16.04.2 Glucocorticoids

Another major treatment for inflammatory bowel disease is the glucocorticoids. In addition to inhibiting the production of prostaglandins and leukotrienes by inhibiting phospholipase A2, glucocorticoids have inhibitory effects on other components of inflammation, such as histamine, cytokines, and adhesion molecules (Figure 16.7). Adhesion molecules are required for white blood cells to adhere to the site of inflammation. Prednisone is an example of a glucocorticoid, which inhibits all these components of inflammation. Oral prednisone is the standard treatment for acute severe exacerbations of inflammatory bowel disease. Indeed, prednisone gives remission in most patients with ulcerative colitis and active Crohn’s disease.

Figure 16.7 Components of inflammation inhibited by glucocorticoids (Copyright QUT, Sheila Doggrell)

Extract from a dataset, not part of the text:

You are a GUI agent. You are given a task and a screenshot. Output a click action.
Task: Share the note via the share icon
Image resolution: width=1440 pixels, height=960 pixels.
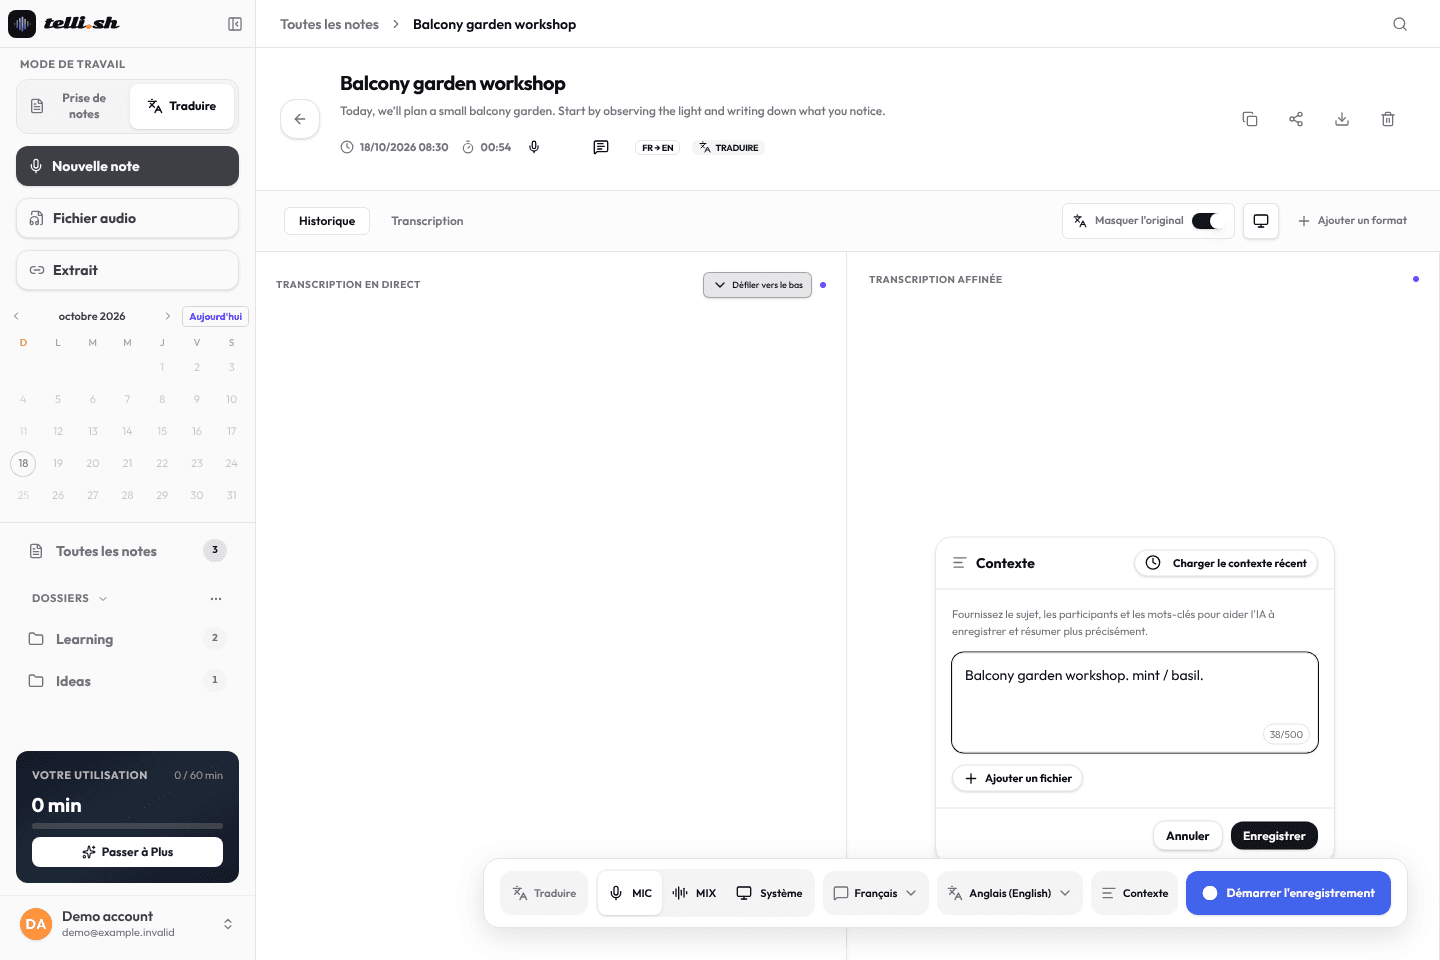pyautogui.click(x=1296, y=119)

The main problem with glucocorticoids, such as prednisone, is systemic circulation leads to increasing and more severe side effects with time. Thus only short courses of treatment should be used. With prolonged systemic treatment, prednisone causes the side effects of hypertension, hyperglycemia, an increased susceptibility to infection, osteoporosis, myopathy, behavioural disturbances, cataracts and more! Clearly, it is best to avoid long treatment with prednisone. Thus, prednisone is reserved for acute severe exacerbations of inflammatory bowel disease.

An alternative approach, if long term treatment with glucocorticoids is necessary is to use a glucocorticoid with extensive first pass liver metabolism to avoid some of the systemic side effects e.g. budesonide.

The weak glucocorticoid hydocorticosterone is used in enemas for a local effect in inflammation limited to the rectum (proctitis).